Whether you’re in SEM, SEO, paid social, display, email marketing, etc., not all metrics are created equal, and bad data really is a thing. Being able to make sense of the noise is where you’ll provide the most value to your team and your client.
Aggregate data: good, to a point
Data in aggregate is really useful when you want to evaluate directionality: in what direction is traffic trending, how is tablet/mobile growth related to overall traffic growth? Where is revenue trending? ALL are important questions to answer, but they’re not really hard questions to answer. See the charts below for examples of aggregate data:
Aggregate data, however, also masks the specific trends driving performance, leading to (at best) ineffective or (at worst) counter-productive analysis. Few trends apply to all users/pages/ads, so you’ll need segmentation to narrow your focus to find leverage/actionable items.
Segmentation: useful, but avoid excess
Through segmentation, you can dig into your data set to find insights and actionable items.
Below we have the same data set as above, but the dimension of time is added. Now we can better see what our poorer-performing months are. While still not ideal, from an executive standpoint, we can see that we weren’t underperforming all year, as the other graphs may have suggested.
By simply adding a dimension (in this case, months), we can break out the data and see when performance might have dropped and if there are outliers in our data set (in this case, $/Visit is skewed in March of last year).
There are times when the solution to a problem simply introduces more problems.
Can you tell what’s going on these two graphs in 10 seconds or less?
Segmentation is a tricky game. For every metric you segment, keep in mind that it will multiply your grand total of metrics by the number of times you segmented your data set.
Remember, representing data in a meaningful way is how you can find your sweet spot. For example, the graphs above have so much information that it’s hard for us to digest. There are things about the way the data is set up that can improve visualization, but the truth of the matter is there’s simply too much data. Any data monkey can pull numbers and create basic bar graphs, line graphs, etc. Data scientists, on the other hand, don’t just look at numbers; they contextualize, they visualize, and they make decisions based on information presented in front of them.
For ease of reporting, sometimes we combine metrics that needn’t be combined. By separating metrics that aren’t necessary related to each other, we can create simpler representations that speak to our audiences better.
If you want to add some flair and contextualize these graphs, you can.
-For organic traffic, we sometimes compare total number of rankings to traffic or compare against conversions.
-For paid traffic, adding spend would be a great way to show the relationship between visits to spend (which is different than clicks to spend); adding conversions would also help contextualize the graph.
Adding conversions can not only tell you how well each month performed, but speak to the quality of the traffic that month.
So…how do we separate insightful data from available data?
-Data is only valuable when you have the right combination of dimensions and metrics.
-That data becomes actionable once it is segmented and graphed correctly.
Questions to ask yourself:
–Does this data teach me anything?
–Can I do something useful with this new information?
–Will that impact performance? If so, how?
Who is the data for?
Probably one of the most important bits when talking about data pulls is curating that information based on audience.
-Your reports should speak to their intended audience and should be available as standalone documents. If you have to walk your client through it every month, it’s possible that your report is too confusing.

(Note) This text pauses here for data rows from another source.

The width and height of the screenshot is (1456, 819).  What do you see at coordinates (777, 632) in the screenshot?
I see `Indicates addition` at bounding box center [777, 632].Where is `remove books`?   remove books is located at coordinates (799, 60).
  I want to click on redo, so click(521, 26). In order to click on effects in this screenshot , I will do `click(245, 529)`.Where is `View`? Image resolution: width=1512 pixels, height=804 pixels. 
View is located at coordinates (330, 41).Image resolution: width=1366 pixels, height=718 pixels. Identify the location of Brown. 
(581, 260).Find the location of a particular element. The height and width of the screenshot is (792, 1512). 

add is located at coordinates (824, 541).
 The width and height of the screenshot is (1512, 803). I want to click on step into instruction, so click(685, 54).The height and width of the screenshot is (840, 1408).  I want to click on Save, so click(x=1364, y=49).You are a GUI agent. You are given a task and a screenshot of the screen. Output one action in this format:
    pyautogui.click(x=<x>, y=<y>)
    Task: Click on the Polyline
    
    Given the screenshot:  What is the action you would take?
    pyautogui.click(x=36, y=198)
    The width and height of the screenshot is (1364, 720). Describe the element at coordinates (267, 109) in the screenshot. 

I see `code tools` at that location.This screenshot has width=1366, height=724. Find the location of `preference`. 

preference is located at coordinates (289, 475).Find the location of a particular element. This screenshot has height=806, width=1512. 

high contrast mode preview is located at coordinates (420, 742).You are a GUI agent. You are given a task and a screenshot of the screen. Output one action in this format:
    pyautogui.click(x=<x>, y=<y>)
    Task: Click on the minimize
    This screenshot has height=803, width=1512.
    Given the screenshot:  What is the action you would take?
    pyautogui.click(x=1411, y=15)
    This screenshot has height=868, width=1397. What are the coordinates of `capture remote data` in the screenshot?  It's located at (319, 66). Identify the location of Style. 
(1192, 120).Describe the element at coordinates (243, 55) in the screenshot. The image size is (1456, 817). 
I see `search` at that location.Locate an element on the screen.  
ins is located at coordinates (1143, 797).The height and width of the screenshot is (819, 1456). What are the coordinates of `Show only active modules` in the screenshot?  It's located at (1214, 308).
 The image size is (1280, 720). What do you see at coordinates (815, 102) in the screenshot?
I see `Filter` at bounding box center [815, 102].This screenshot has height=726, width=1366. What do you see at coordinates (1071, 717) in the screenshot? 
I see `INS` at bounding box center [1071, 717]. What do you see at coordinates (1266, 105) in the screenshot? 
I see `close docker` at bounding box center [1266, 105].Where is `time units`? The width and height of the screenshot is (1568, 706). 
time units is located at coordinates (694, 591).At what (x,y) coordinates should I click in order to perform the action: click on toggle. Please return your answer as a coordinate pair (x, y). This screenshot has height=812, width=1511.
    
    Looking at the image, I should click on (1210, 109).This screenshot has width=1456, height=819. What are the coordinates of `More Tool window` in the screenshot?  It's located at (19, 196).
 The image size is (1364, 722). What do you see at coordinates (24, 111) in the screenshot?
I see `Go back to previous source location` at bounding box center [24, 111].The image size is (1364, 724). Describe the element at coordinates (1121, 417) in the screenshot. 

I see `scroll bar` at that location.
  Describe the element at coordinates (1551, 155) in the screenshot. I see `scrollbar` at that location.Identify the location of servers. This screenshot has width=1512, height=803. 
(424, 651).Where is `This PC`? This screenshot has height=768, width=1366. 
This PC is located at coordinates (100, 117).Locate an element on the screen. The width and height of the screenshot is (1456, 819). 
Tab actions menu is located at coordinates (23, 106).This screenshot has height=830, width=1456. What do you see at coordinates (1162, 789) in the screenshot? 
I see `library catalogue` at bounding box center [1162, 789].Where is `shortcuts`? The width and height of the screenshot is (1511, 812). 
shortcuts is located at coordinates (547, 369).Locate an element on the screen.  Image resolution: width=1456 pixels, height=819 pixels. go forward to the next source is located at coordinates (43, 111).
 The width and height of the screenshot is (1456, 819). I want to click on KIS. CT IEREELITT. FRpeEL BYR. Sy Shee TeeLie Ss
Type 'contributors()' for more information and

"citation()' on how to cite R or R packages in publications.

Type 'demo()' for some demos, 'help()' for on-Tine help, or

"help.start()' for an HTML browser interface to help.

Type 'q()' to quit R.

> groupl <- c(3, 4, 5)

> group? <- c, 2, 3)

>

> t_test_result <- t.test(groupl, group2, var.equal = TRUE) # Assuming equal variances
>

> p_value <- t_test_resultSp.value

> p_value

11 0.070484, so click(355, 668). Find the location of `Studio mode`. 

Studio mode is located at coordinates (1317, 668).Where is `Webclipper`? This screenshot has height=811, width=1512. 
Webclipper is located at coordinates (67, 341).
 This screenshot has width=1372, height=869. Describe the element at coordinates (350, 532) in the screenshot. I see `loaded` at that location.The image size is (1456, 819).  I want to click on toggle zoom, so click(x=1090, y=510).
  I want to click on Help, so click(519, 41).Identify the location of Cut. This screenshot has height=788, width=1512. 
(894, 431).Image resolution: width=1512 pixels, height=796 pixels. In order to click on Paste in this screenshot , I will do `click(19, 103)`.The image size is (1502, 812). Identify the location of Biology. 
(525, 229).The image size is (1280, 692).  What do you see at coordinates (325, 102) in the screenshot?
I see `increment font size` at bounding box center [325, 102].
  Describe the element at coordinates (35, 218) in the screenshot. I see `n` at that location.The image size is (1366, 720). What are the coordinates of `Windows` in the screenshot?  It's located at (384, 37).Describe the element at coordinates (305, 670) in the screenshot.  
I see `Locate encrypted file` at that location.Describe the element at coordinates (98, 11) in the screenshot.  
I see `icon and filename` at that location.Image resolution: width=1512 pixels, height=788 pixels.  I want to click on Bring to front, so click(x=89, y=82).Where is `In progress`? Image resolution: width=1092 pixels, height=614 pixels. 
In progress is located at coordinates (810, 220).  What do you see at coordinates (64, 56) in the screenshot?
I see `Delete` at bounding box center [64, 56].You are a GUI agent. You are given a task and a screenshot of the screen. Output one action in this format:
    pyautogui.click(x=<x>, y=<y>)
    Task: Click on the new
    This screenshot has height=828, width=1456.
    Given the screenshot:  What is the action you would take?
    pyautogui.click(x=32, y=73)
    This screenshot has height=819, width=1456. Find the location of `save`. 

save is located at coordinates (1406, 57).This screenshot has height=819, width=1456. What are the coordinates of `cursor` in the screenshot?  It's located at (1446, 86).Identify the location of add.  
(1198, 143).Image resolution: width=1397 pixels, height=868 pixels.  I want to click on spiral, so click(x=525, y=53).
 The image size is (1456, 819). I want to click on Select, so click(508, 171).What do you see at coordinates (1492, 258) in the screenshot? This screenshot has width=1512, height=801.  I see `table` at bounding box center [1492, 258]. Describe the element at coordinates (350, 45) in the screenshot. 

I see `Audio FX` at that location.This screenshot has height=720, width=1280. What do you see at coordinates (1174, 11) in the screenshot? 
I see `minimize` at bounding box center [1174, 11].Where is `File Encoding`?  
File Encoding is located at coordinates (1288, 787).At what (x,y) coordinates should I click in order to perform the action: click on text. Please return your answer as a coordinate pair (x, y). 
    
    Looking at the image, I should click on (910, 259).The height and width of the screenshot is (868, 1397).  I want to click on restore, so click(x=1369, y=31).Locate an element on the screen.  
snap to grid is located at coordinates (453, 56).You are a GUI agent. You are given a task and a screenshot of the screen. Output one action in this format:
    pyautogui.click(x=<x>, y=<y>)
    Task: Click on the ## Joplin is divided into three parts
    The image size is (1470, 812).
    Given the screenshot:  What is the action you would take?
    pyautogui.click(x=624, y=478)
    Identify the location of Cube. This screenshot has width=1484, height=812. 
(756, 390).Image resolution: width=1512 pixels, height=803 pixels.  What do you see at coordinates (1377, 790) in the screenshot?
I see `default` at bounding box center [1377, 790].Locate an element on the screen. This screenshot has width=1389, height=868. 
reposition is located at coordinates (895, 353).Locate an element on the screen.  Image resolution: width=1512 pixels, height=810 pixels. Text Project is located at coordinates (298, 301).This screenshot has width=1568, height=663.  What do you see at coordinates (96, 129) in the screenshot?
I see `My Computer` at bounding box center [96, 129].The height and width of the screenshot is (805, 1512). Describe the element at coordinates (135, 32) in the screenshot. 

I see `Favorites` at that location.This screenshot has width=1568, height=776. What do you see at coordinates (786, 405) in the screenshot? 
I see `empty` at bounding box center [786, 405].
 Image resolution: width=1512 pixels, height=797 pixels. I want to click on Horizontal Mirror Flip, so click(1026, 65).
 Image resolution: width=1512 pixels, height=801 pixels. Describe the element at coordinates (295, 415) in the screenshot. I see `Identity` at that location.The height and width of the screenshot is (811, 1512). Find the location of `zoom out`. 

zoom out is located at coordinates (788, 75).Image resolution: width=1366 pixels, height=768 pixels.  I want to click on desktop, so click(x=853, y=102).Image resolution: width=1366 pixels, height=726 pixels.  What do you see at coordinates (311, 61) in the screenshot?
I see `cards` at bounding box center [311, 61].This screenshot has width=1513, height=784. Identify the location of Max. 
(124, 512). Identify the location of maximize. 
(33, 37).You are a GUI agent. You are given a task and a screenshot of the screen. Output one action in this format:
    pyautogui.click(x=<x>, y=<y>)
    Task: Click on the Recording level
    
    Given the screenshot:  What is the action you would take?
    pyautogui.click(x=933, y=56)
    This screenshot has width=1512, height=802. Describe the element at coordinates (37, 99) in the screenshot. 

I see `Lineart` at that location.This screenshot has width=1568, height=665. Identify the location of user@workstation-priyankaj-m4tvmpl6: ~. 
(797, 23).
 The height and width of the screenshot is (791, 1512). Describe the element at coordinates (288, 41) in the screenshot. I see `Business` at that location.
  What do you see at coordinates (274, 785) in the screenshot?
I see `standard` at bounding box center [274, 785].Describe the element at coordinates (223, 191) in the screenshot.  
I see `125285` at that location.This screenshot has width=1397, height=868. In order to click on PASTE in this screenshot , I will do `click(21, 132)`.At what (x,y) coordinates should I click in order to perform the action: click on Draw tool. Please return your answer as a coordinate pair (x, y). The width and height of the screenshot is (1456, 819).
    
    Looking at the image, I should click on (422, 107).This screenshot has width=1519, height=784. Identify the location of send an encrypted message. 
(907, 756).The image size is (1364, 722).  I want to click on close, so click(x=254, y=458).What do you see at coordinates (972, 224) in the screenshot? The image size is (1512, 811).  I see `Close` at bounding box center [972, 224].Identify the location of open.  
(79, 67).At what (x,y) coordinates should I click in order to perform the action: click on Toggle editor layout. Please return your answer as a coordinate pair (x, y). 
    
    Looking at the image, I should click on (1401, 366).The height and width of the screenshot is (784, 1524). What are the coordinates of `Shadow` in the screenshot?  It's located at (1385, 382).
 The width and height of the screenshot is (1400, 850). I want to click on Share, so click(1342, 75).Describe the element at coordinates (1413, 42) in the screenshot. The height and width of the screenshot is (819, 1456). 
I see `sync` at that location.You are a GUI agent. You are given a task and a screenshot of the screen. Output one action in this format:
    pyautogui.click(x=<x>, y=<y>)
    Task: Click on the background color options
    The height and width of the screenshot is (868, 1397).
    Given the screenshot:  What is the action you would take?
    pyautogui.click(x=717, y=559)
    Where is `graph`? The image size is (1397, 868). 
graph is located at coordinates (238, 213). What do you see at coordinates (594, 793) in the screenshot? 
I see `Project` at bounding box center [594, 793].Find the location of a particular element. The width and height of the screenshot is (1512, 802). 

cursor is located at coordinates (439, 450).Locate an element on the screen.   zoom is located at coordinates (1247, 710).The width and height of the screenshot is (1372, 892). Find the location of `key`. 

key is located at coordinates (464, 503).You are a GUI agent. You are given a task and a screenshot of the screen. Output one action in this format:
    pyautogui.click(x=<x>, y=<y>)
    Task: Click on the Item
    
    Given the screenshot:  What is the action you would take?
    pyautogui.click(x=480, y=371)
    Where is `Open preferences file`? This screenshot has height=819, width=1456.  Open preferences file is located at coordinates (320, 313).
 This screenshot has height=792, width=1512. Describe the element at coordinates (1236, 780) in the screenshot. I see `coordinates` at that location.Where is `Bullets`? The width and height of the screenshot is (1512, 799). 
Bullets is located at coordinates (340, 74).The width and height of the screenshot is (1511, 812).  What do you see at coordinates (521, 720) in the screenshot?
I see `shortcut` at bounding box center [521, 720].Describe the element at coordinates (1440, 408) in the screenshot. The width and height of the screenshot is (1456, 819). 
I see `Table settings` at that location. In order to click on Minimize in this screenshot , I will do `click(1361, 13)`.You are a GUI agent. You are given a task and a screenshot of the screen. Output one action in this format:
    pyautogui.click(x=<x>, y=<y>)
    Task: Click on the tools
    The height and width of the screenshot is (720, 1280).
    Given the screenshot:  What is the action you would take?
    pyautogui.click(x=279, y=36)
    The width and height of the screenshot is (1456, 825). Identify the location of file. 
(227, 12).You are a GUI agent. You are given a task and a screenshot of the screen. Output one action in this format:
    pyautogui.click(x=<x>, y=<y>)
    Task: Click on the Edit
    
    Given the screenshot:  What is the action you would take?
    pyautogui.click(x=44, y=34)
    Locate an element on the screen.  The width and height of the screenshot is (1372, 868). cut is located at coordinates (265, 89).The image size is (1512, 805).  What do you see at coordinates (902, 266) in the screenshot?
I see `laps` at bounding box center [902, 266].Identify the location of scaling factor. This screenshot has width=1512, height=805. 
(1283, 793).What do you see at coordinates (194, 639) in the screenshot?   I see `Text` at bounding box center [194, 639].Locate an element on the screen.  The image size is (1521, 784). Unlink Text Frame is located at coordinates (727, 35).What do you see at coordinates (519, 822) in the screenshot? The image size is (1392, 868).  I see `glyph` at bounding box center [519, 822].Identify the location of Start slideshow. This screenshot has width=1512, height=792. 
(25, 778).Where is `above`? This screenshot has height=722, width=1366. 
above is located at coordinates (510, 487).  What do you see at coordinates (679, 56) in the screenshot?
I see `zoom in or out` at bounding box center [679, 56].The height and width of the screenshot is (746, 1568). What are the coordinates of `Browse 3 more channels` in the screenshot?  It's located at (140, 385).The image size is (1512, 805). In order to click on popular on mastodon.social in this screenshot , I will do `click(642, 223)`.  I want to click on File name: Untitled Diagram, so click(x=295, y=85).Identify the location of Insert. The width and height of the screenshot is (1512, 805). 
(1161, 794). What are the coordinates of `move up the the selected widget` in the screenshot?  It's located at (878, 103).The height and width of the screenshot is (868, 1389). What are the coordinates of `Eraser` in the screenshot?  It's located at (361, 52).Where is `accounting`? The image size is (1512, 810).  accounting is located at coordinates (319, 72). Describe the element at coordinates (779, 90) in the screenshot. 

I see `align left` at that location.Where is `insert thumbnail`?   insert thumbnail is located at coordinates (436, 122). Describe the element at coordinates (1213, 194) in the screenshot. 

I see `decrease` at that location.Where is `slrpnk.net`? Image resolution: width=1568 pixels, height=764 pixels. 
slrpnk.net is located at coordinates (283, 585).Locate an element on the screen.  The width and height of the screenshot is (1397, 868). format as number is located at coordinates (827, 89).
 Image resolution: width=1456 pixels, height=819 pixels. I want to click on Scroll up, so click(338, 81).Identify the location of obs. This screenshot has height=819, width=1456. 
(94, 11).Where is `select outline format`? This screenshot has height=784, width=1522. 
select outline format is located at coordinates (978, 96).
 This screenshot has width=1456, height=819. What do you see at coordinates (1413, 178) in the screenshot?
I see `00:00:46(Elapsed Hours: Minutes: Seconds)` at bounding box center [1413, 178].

-Sometimes, when we report on data that is too granular or data that is too general, we call attention to things we really shouldn’t.
-Finding the perfect balance of information and reporting is key when presenting data—especially when that data impacts the bottom line.
Finally, never assume that your audience will understand every metric you present. Assumptions are always a grey area you want to avoid. If you ever look at a report and can’t explain what you’re looking at in 2 sentences or less, it may be time to investigate why you’re reporting all of that information.